[A block of data]
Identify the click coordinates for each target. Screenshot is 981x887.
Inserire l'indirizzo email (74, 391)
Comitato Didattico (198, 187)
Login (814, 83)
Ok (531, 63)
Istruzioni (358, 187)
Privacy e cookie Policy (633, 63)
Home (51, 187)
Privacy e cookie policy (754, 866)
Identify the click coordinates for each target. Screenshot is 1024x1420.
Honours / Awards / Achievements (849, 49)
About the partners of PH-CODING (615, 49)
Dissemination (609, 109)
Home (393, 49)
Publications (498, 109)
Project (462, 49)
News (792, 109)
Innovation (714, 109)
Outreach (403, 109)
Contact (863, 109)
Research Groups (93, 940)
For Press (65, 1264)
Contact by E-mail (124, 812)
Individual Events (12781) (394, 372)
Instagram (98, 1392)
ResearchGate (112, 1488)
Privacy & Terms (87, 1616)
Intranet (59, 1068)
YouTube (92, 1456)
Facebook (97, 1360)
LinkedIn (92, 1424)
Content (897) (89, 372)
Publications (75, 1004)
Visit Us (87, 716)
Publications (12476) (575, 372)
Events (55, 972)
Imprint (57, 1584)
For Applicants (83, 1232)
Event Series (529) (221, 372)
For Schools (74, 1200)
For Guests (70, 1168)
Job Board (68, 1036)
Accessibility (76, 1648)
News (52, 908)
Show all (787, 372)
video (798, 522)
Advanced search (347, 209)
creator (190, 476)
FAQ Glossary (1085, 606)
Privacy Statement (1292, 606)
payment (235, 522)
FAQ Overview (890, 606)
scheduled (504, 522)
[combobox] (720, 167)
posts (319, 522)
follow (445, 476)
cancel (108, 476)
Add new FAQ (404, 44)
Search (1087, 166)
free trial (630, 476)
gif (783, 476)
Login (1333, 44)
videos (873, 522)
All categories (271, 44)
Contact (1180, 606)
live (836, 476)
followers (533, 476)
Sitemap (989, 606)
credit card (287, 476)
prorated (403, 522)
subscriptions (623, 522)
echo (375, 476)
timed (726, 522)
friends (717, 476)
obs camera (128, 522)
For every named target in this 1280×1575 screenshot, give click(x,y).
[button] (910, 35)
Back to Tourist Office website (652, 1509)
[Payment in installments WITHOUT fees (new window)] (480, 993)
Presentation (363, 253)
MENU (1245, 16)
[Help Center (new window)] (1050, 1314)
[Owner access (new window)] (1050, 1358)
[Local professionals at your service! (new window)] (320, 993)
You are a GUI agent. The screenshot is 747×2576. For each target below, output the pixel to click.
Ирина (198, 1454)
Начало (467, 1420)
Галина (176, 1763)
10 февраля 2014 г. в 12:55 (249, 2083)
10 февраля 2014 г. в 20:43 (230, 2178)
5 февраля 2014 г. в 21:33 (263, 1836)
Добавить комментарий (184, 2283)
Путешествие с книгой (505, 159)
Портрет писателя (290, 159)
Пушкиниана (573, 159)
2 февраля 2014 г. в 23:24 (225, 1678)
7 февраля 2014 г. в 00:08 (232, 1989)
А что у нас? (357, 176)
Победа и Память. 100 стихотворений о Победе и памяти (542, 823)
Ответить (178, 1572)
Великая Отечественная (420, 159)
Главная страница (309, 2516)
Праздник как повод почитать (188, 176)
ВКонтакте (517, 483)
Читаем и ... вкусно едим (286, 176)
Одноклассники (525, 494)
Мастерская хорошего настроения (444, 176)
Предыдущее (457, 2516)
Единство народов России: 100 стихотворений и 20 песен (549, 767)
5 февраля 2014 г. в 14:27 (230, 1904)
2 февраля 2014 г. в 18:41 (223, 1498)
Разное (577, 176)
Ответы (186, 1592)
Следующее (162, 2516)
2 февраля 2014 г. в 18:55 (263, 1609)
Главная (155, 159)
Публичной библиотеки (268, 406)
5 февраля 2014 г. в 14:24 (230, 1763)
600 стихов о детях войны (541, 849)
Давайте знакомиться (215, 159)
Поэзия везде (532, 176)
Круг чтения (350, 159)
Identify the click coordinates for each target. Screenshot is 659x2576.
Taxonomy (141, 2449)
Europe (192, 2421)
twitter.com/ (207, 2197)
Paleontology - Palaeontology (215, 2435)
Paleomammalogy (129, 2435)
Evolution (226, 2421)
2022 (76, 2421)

Task statement:
Quote the lines of the material verbatim, from the line containing "Privacy Statement (1292, 606)" through the line containing "gif (783, 476)".

Correct response:
Privacy Statement (1292, 606)
payment (235, 522)
FAQ Overview (890, 606)
scheduled (504, 522)
[combobox] (720, 167)
posts (319, 522)
follow (445, 476)
cancel (108, 476)
Add new FAQ (404, 44)
Search (1087, 166)
free trial (630, 476)
gif (783, 476)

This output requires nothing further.